Daha önce de şunu demiştim: Dünyada olan babalar, Gökteki Babamız gibi kusursuz ve sevgi dolu değildirler. Çok eksiğimiz var, çocuklarımıza karşı işlediğimiz hataları sayamayız. Bazı babalar sade kendi faydalarını düşünürler, ve kızanlarına karşı kötü davranışlarıyla büyük zarar verirler. Şunu unutmayalım: Allah sonsuzdan sonsuza kadar aynı olandır. Allah sonsuzdan sonsuza kadar iyi, bize bakan, merhametli, affeden, kurtaran, yardım eden, koruyan Babadır. O bütün babalara örnektir. Ne yazık ki, bazıları O´nu hiç tanımamışlar, ya da O´nu istemediler ve kendi günahlı yollarından gitmişler.
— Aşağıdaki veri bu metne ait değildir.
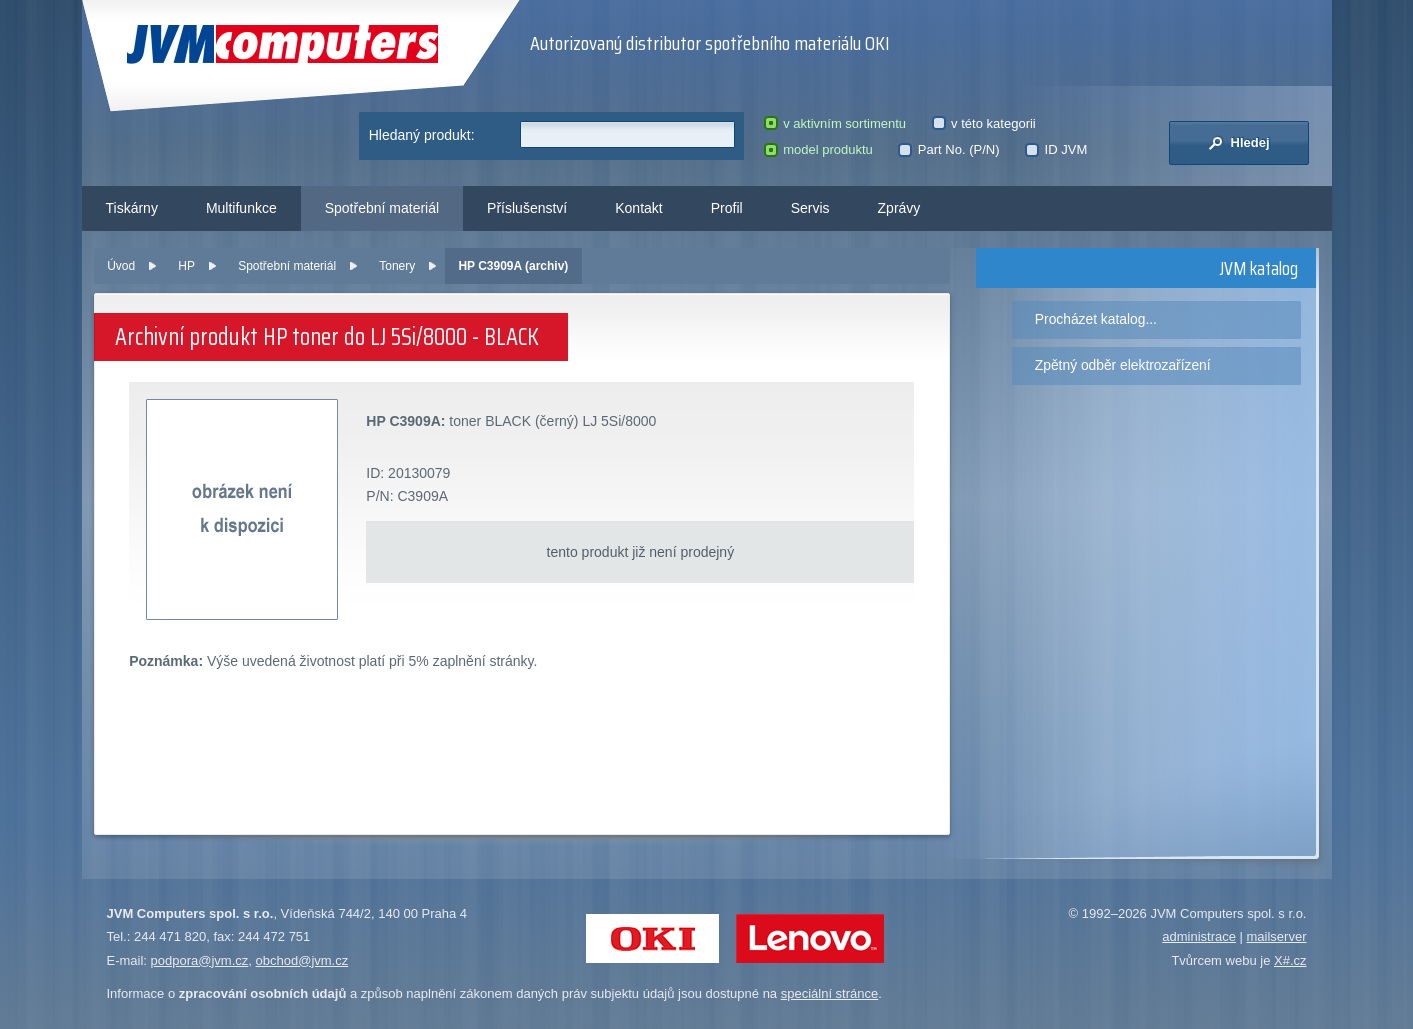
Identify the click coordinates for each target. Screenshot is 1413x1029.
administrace (1199, 936)
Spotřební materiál (382, 208)
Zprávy (899, 208)
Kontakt (638, 208)
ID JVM (1056, 149)
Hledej (1238, 143)
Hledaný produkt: (422, 135)
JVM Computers (282, 44)
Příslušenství (527, 208)
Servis (810, 208)
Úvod (121, 266)
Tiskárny (132, 208)
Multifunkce (241, 208)
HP (186, 266)
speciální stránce (830, 993)
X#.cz (1290, 960)
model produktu (818, 149)
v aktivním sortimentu (835, 123)
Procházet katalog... (1096, 319)
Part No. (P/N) (948, 149)
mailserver (1277, 936)
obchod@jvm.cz (302, 960)
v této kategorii (984, 123)
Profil (727, 208)
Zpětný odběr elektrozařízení (1123, 365)
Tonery (397, 266)
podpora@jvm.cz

Sonsuz Baba´ya bağlandık mı, ve sevgiyle O´na bağlı kaldık mı, O´nun avuturucu ve kuraj verici sözlerine kulak verip içimizde sakladık mı, öyle bir gün gelecek ki, kurajla “ben çok mutluyum, yeni, iyi bir Baba buldum,” diyebilecez, ve O´nun bize karşı olan iyiliklerini övecez.

Son olarak şunu söylemek istiyorum: İsa Mesih bizi davet ediyor, Allahın evlatları olalım ve O´na dua edelim. Kim candan Allaha bağlanırsa onun hakkı olacak, O´na "Göklerdeki Babamız" desin. Küçük bir kızan nasıl babasına güvenle gelip, her şeyini onunla paylaşıp, ondan yardım beklediği gibi, babasını "Seni seviyorum" dediği gibi, biz de Göklerdeki Babamızın kızanları olarak tam olduğumuz gibi O´nun önüne çıkıp O´nun yanında yüreğimizdekilerini dökebiliriz. Hem sevinçli haberlerimizle, hem de gözyaşlarımızla Göklerdeki Babamızın yanında vakıt geçirirsek, O sevinir.